Am Sonntag beginnt die von vielen ungeliebte und auch von EU-Politikern abgelehnte Umstellung der Uhren auf die Sommerzeit. Wir haben mit dem Schramberger Schlafwissenschaftler André Alesi gesprochen.
Obwohl das EU-Parlament 2019 dafür stimmte, die Zeitumstellung 2021 abzuschaffen, und damit auf die Mehrheitsmeinung der Bevölkerung reagierte, gibt es sie noch immer. „Der Ball liegt seit über vier Jahren im Spielfeld der Mitgliedstaaten, die diesen immer noch gekonnt ignorieren und das Thema der Zeitumstellung seit Jahren auf die lange Bank schieben.
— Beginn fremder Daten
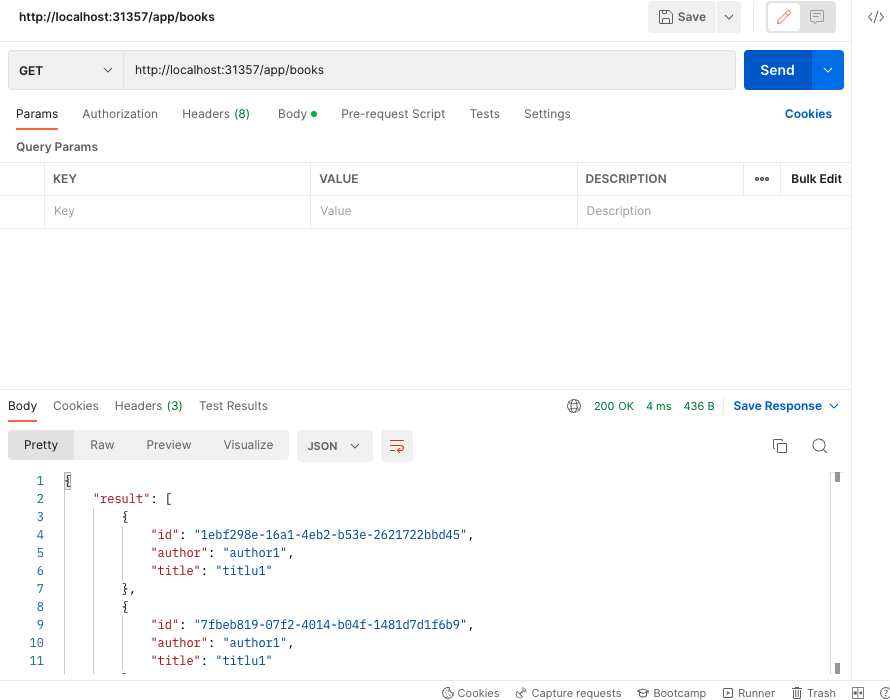
Task: Click the globe network info icon
Action: tap(574, 406)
Das künstliche Drehen an der Uhr ist wie ein Mini Jet-Lag, den wir uns selbst jedes halbe Jahr auferlegen, und gehört so schnell wie möglich abgeschafft“, fordert Markus Ferber, CSU-Europaabgeordneter und verkehrspolitischer Sprecher der CSU-Europagruppe.
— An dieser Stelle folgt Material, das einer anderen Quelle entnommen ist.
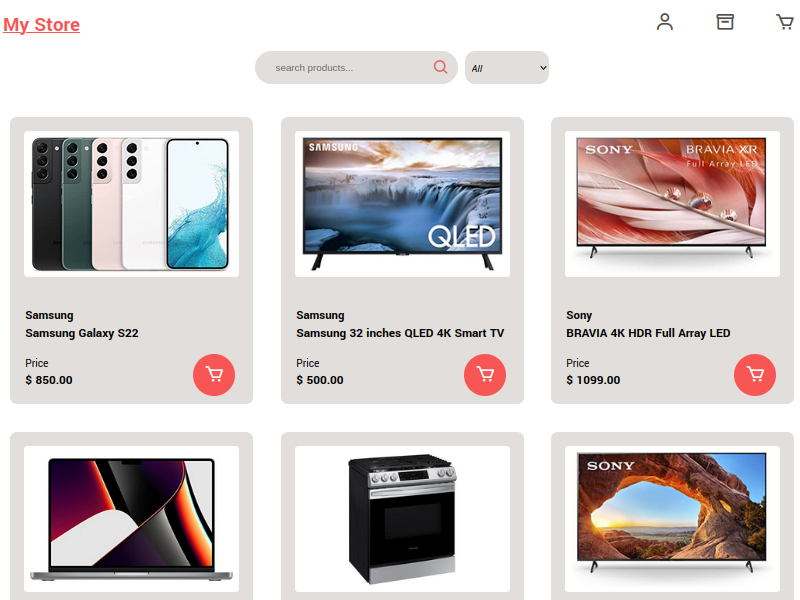This screenshot has width=800, height=600.
Task: Open the Sony BRAVIA XR TV image
Action: (672, 204)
Den Grund für den Stillstand sieht Ferber bei den den nationalen Regierungen: „Die EU-Staaten können selbst entscheiden, ob sie die Sommer- oder Winterzeit dauerhaft beibehalten möchten – Uneinigkeit besteht jedoch dabei, welche der beiden Zonen der neue Status Quo werden soll.“ Zur der Zeitumstellung am Sonntag, 26. März, haben wir dem Schramberger Schlafwissenschaftler André Alesi Fragen zur deren Folgen und den richtigen Umgang damit gestellt.
Herr Alesi, warum wirkt sich eine Stunde Zeitumstellung für viele so ungut aus? Welche physischen und psychischen Gründe sehen Sie?
Zunächst fällt es vielen Menschen schwer sich an die neue Zeit zu adaptieren. Gerade die Stunde die wir am Morgen früher raus müssen, führt zu einer höheren Müdigkeit, was wiederum zu Konzentrationsschwächen, Verdauungsproblemen und unethischem Verhalten führen kann. Es benötigt einige Zeit bis sich der Körper wieder an den neuen Schlaf-Wach-Rhythmus gewöhnt hat und die „gefühlte“ Zeit der tatsächlichen Uhrzeit entspricht..
Gibt es Menschen, die besonders empfindlich reagieren?
Gerade Babys, Kinder und ältere Menschen sind von der Zeitumstellung am meisten betroffen. Ihre inneren Uhren haben die größten Herausforderungen mit der Anpassung. Zudem leiden die Eltern, wenn die Kinder am Abend müde und gereizt reagieren und am Morgen so gar nicht in die Gänge kommen möchten.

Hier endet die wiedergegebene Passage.